GRIEG Sonata; Lyric Pieces; 7 Fugues.
Mikhail Pletnev (piano)
Deutsche Grammophon DG
459 671-2; 75 mins.
Grieg is a curious case, a minor master who is probably best known
for his piano concerto and Peer Gynt music, and is loved by amateur
pianists who generally have copies of some of his Lyric Pieces and
enjoy playing them. His string quartet and sonatas are heard from time to
time, likewise some of the songs, and a rediscovered early symphony created
a stir a decade ago. Three recordings are available and Grieg has generally
been well served by the recording industry.

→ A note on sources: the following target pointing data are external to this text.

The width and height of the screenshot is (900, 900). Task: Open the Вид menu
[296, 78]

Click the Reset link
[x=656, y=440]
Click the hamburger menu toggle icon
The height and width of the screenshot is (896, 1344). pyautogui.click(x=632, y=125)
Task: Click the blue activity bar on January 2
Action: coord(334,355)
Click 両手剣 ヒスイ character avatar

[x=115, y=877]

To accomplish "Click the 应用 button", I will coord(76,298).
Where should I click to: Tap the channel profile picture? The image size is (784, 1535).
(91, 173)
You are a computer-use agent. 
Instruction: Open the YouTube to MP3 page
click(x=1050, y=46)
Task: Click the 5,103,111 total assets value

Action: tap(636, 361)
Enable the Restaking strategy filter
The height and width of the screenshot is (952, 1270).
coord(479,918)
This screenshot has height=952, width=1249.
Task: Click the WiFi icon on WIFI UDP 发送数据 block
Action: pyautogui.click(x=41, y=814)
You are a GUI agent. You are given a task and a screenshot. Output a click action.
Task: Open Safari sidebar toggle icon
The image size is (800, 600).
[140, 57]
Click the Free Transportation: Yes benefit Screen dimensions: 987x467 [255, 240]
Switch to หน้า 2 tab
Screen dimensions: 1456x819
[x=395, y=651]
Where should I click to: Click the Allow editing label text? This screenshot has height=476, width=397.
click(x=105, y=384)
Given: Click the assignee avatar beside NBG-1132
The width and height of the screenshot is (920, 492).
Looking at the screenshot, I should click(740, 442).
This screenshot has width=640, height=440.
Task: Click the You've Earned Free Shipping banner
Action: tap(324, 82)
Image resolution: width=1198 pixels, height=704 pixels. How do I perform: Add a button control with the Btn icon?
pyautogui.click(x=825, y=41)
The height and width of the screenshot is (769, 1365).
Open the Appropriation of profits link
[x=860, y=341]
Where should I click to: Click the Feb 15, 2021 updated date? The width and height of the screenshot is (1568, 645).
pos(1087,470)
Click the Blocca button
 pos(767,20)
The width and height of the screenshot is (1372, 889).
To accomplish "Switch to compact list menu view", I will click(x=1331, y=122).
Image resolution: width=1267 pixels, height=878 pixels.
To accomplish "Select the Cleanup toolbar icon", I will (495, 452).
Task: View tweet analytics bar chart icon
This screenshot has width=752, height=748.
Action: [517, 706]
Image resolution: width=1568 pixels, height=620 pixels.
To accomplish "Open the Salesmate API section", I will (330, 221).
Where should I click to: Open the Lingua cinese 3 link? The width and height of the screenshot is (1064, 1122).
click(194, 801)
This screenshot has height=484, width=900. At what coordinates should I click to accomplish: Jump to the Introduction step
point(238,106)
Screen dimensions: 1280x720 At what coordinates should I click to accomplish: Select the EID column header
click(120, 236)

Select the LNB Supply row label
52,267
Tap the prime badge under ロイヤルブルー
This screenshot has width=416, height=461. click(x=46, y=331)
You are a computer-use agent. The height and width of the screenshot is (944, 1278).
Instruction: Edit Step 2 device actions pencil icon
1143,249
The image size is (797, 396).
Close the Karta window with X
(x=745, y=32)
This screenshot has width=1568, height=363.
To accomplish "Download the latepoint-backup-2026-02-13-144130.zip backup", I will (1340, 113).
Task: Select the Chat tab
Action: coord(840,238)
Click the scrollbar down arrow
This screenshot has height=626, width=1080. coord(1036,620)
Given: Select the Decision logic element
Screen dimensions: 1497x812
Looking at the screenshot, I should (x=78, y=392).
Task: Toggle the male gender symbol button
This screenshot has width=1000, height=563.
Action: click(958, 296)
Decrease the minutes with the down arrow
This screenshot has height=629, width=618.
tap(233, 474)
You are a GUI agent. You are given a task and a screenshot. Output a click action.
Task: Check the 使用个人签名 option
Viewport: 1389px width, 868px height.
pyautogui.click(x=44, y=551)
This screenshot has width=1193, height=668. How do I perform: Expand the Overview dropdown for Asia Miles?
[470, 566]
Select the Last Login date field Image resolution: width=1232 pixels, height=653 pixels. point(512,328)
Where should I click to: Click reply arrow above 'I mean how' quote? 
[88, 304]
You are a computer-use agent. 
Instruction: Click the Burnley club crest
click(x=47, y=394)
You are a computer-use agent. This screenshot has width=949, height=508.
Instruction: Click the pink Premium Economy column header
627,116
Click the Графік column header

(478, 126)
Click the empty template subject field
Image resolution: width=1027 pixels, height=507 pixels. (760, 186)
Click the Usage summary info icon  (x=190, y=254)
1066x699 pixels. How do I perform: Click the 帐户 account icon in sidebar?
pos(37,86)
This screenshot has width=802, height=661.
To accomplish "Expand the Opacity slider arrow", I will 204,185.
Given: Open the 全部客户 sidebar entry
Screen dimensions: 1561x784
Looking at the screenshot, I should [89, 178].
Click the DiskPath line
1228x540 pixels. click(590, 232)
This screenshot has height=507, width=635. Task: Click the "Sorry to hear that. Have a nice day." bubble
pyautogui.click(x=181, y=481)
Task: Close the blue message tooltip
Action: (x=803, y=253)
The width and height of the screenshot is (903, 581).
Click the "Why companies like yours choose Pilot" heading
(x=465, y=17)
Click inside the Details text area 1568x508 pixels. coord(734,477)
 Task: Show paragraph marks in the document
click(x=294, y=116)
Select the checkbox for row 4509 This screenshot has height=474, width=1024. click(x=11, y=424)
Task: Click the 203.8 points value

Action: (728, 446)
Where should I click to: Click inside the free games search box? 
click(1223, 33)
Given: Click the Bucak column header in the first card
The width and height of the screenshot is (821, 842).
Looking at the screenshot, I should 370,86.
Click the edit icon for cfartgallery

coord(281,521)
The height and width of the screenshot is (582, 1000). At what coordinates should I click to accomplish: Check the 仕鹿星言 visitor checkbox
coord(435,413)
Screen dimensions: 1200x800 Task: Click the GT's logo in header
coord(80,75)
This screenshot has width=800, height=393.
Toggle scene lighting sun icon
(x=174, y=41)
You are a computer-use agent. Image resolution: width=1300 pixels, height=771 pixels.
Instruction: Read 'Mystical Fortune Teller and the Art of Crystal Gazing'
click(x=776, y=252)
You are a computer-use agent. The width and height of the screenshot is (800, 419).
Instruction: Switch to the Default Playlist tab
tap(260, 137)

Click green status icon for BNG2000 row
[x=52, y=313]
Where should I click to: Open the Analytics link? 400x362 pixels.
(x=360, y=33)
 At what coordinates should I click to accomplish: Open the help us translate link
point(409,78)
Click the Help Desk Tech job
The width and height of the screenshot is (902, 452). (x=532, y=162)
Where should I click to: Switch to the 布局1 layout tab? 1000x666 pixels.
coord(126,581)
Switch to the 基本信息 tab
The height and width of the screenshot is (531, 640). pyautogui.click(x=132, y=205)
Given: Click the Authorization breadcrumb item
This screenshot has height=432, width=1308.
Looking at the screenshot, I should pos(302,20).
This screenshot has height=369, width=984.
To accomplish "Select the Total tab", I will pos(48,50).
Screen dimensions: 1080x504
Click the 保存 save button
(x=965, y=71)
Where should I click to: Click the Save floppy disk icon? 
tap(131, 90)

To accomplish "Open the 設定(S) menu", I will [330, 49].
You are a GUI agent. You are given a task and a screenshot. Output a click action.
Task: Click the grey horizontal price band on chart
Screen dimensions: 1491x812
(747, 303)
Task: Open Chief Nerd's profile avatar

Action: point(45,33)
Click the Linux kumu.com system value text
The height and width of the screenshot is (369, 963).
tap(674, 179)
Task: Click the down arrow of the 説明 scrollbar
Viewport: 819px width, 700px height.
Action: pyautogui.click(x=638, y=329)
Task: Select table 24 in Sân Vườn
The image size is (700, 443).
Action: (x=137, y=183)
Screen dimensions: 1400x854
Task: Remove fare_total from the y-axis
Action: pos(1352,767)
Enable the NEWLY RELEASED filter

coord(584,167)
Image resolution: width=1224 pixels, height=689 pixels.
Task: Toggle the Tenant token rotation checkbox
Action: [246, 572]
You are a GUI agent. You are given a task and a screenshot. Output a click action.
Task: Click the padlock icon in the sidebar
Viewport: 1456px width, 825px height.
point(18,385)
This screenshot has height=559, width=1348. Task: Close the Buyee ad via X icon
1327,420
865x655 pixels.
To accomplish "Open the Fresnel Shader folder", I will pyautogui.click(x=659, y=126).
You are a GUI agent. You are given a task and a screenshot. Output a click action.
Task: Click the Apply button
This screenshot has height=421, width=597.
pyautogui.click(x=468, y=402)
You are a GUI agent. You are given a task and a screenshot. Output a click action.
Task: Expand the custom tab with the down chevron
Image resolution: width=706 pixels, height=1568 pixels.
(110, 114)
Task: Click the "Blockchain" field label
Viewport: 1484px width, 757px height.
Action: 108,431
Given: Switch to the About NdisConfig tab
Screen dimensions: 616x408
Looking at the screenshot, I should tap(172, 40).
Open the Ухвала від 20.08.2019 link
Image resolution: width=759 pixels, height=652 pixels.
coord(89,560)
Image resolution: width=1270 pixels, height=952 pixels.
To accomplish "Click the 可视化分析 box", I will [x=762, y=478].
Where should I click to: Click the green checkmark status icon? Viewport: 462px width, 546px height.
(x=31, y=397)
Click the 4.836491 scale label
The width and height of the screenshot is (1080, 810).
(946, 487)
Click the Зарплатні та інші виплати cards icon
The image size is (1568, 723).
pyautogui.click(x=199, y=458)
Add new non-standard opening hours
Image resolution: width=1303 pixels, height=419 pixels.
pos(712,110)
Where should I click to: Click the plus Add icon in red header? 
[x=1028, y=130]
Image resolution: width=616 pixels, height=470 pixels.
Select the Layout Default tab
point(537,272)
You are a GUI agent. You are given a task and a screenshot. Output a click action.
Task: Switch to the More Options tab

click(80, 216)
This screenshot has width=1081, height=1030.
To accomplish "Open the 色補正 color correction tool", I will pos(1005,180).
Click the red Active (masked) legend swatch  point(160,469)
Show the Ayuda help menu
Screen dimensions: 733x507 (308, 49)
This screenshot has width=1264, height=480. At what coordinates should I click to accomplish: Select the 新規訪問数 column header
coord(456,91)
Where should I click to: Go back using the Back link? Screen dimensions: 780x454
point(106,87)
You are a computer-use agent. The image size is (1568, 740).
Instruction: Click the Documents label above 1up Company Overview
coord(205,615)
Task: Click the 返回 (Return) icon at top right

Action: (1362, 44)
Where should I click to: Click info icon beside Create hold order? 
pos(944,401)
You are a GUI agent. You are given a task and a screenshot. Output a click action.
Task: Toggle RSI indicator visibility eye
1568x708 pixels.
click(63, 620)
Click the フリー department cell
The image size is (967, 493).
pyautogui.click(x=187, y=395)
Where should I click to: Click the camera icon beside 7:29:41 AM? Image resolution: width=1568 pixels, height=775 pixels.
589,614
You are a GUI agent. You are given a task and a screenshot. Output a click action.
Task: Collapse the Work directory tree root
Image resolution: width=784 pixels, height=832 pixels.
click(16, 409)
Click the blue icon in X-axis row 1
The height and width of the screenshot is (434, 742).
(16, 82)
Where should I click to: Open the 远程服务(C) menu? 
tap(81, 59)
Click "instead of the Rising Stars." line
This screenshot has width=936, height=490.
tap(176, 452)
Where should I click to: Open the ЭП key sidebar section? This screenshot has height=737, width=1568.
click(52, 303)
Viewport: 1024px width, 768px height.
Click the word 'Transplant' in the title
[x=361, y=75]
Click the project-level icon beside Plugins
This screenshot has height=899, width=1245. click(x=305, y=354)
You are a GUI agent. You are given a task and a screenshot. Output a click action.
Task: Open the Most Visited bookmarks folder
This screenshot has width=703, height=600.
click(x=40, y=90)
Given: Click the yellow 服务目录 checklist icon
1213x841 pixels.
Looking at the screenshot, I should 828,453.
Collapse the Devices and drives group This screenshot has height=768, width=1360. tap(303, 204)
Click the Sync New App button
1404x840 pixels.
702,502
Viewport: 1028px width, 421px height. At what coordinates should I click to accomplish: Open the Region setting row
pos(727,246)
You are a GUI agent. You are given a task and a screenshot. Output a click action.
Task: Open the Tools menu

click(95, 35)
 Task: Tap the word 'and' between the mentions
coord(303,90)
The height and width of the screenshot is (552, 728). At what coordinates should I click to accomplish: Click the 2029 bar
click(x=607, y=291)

There is a notable CD devoted solely to Grieg's Lyric Pieces by no less a
pianist than Emil Gilels
[DG
449 721-2GOR] but this present, wisely devised, programme is a
better introduction to his solo piano music in my view. There are no
masterpieces, but several gems. The seven Fugues were student exercises from
1861, never published in his lifetime but neither were they repudiated or
destroyed. They are clearly Bach derived and include an elaborate double
fugue. Pletnev makes an excellent case for them and this, their first recording,
is amply justified. These fugues also serve to remind of Pletnev's fresh
approach to older music - his 1994 double-CD of thirty Scarlatti sonatas
[EMI Virgin Classics VCD5 45123 2]
is one
of my favourite piano recordings, far more interesting (to me) than a more
recent one by Perahia which gained a Gramophone award.
The four movement Sonata Op 7 of a few years later is rather a heavy affair
which I have played without great enthusiasm, save for its peculiar so-called
Minuet which, as the liner notes say, justifies its name 'only by dint of
the time-signature'. That was included in a piano anthology which I have
known since childhood. But under Pletnev's hands it is all clarified and
lightened, and brought to vivid life - certainly well worth hearing and having
recorded.
The cunning of this programme derives from the appreciation that the
Lyric Pieces, Grieg's most important contribution to the piano
literature, are best heard in fairly small groups; Pletnev gives us a dozen,
which is enough. There are ten volumes, 66 pieces in all, in the tradition
of romantic piano pieces by Schumann and Mendelssohn. They have titles suggesting
extra-musical influences and some, such as To Spring and Butterfly
are quite popular. The snag is that the majority are in a strict ternary
form, which makes great demands upon the pianist's sensibilities if the
predictable repeats are not to pall.
I was taught to savour Grieg's unique harmony, and to think back to it as
if new-minted. Bellringing is positively avant-garde with its accumulation
of parallel fifths (nearly twenty years before Debussy's Cathedrale
engloutie). One of my own favourites, from the delightful Op. 57 book,
is Vanished Days, described aptly by Joachim Dorfmuller as having
outer sections 'melancholically dramatic and harmonically daring', framing
an elegant springar. His essay puts the music in clear perspective,
DG's studio recording is excellent.
Mikhail Pletnev demonstrates again and again that transcendent pianism
is not just a matter of speed and prestidigitation; equally important is
the voicing of chords and precise management of minute inflections of melodic
shapes and overall rubato. In these performances one welcomes the
repeats and I look forward to sharing my enjoyment of this marvellous CD.